**What to do:** Your reply should consist of the listing, copied exactly.

**Records for this exercise:**
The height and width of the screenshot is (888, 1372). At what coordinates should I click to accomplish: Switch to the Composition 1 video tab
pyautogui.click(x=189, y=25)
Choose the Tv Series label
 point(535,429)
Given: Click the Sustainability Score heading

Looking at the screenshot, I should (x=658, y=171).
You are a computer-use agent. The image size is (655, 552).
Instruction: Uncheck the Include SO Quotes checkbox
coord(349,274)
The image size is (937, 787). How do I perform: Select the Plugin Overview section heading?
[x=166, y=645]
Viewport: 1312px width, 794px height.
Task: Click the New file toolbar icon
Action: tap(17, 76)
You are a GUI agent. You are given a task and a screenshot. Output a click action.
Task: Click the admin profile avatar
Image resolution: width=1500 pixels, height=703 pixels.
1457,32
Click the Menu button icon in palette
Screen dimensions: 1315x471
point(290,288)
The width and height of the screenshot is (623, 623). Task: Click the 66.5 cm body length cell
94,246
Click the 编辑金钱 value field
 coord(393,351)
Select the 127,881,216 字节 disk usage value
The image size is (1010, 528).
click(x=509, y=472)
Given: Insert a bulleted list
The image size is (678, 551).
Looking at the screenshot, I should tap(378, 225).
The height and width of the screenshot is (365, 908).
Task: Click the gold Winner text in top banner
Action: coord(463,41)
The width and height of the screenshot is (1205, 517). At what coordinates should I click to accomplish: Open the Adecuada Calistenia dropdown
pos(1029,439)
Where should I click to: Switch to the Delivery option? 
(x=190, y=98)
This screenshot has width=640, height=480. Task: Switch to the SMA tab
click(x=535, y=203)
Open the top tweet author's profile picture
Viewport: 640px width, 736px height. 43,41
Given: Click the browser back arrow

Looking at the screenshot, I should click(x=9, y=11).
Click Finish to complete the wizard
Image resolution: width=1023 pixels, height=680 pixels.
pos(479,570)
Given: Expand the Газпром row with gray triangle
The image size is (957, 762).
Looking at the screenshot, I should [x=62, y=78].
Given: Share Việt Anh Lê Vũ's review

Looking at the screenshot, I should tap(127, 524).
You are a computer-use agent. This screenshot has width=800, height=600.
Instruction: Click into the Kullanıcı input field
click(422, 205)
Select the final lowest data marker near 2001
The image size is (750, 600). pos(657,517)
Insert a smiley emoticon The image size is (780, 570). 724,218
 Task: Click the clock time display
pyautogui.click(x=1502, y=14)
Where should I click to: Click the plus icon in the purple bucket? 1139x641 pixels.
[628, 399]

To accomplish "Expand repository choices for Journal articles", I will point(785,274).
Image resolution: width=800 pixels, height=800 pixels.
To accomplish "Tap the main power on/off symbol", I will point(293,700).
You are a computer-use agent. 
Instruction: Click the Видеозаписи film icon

**Reply:**
The height and width of the screenshot is (888, 1372). At what coordinates should I click to accomplish: Switch to the Composition 1 video tab
pyautogui.click(x=189, y=25)
Choose the Tv Series label
 point(535,429)
Given: Click the Sustainability Score heading

Looking at the screenshot, I should (x=658, y=171).
You are a computer-use agent. The image size is (655, 552).
Instruction: Uncheck the Include SO Quotes checkbox
coord(349,274)
The image size is (937, 787). How do I perform: Select the Plugin Overview section heading?
[x=166, y=645]
Viewport: 1312px width, 794px height.
Task: Click the New file toolbar icon
Action: tap(17, 76)
You are a GUI agent. You are given a task and a screenshot. Output a click action.
Task: Click the admin profile avatar
Image resolution: width=1500 pixels, height=703 pixels.
1457,32
Click the Menu button icon in palette
Screen dimensions: 1315x471
point(290,288)
The width and height of the screenshot is (623, 623). Task: Click the 66.5 cm body length cell
94,246
Click the 编辑金钱 value field
 coord(393,351)
Select the 127,881,216 字节 disk usage value
The image size is (1010, 528).
click(x=509, y=472)
Given: Insert a bulleted list
The image size is (678, 551).
Looking at the screenshot, I should tap(378, 225).
The height and width of the screenshot is (365, 908).
Task: Click the gold Winner text in top banner
Action: coord(463,41)
The width and height of the screenshot is (1205, 517). At what coordinates should I click to accomplish: Open the Adecuada Calistenia dropdown
pos(1029,439)
Where should I click to: Switch to the Delivery option? 
(x=190, y=98)
This screenshot has width=640, height=480. Task: Switch to the SMA tab
click(x=535, y=203)
Open the top tweet author's profile picture
Viewport: 640px width, 736px height. 43,41
Given: Click the browser back arrow

Looking at the screenshot, I should click(x=9, y=11).
Click Finish to complete the wizard
Image resolution: width=1023 pixels, height=680 pixels.
pos(479,570)
Given: Expand the Газпром row with gray triangle
The image size is (957, 762).
Looking at the screenshot, I should [x=62, y=78].
Given: Share Việt Anh Lê Vũ's review

Looking at the screenshot, I should tap(127, 524).
You are a computer-use agent. This screenshot has width=800, height=600.
Instruction: Click into the Kullanıcı input field
click(422, 205)
Select the final lowest data marker near 2001
The image size is (750, 600). pos(657,517)
Insert a smiley emoticon The image size is (780, 570). 724,218
 Task: Click the clock time display
pyautogui.click(x=1502, y=14)
Where should I click to: Click the plus icon in the purple bucket? 1139x641 pixels.
[628, 399]

To accomplish "Expand repository choices for Journal articles", I will point(785,274).
Image resolution: width=800 pixels, height=800 pixels.
To accomplish "Tap the main power on/off symbol", I will point(293,700).
You are a computer-use agent. 
Instruction: Click the Видеозаписи film icon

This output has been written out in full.